Package 'm5' reference manual

Title:	'M5 Forecasting' Challenges Data
Description:	Contains functions, which facilitate downloading, loading and preparing data from 'M5 Forecasting' challenges (by 'University of Nicosia', hosted on 'Kaggle'). The data itself is set of time series of different product sales in 'Walmart'. The package also includes a ready-to-use built-in M5 subset named 'tiny_m5'. For detailed information about the challenges, see: Makridakis, Spyros & Spiliotis, Evangelos & Assimakopoulos, Vassilis. (2020). The M5 Accuracy competition: Results, findings and conclusions. <doi:10.1016/j.ijforecast.2021.10.009>
Authors:	Krzysztof Joachimiak [aut, cre]
Maintainer:	Krzysztof Joachimiak <[email protected]>
License:	MIT + file LICENSE
Version:	0.1.1
Built:	2025-03-30 03:10:47 UTC
Source:	https://github.com/krzjoa/m5

Classify time series of the particular items

Description

Each time series in the dataset can be assigned one of the following classes:

Usage

m5_demand_type(data)
m5_demand_type(data)

Arguments

data

The result of the m5_prepare function; tiny_m5 can be passed as well.

Details

Smooth (ADI < 1.32 and CV² < 0.49).
Intermittent (ADI >= 1.32 and CV² < 0.49)
Erratic (ADI < 1.32 and CV² >= 0.49)
Lumpy (ADI >= 1.32 and CV² >= 0.49)

Value

A data.table containing item ids (item_id and store_id), ADI and CV2 scores (adi and cv2 respectively) as well as the final class chosen based on the aforementioned scores (demand_type).

References

Syntetos A. A. and Boylan J. E., 2005, The accuracy of intermittent demand estimates. International Journal of Forecasting 21: 303–314 Forecast Error Measures: Intermittent Demand

Examples

head(m5_demand_type(tiny_m5))

head(m5_demand_type(tiny_m5))

Download and unzip the raw data to the specified directory

Description

Download and unzip the raw data to the specified directory

Usage

m5_download(path, unzip = TRUE)
m5_download(path, unzip = TRUE)

Dataset items
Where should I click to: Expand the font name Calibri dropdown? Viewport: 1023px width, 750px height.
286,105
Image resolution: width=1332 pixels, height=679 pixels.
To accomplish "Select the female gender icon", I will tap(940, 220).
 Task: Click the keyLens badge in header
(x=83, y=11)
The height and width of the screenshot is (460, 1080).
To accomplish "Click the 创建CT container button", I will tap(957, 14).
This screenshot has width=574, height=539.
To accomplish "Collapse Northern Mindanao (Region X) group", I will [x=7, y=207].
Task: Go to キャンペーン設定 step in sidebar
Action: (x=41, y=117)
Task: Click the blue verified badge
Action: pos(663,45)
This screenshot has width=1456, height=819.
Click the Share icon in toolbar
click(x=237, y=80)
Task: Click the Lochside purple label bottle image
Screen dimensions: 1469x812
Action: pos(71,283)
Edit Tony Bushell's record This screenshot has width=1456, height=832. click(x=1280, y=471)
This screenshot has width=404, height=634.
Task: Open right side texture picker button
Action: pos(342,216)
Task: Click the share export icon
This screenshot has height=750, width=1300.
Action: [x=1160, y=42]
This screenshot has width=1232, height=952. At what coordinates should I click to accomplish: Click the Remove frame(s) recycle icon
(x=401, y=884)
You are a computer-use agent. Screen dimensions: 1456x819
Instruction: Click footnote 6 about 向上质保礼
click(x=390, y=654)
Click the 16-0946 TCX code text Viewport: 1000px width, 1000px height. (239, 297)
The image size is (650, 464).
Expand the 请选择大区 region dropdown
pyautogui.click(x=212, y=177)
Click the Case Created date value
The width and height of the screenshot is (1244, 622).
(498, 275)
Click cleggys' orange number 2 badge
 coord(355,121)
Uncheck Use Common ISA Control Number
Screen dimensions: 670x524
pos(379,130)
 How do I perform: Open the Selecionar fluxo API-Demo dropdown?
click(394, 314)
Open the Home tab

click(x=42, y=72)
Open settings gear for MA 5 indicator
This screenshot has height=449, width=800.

* [Short task]: Please reproduce the m5 reference manual from "A data.table containing" up to and including "aforementioned scores (demand_type).", substituting "resulting class" for "final class". None of the items are needed here.

* [Result]:
A data.table containing item ids (item_id and store_id), ADI and CV2 scores (adi and cv2 respectively) as well as the resulting class chosen based on the aforementioned scores (demand_type).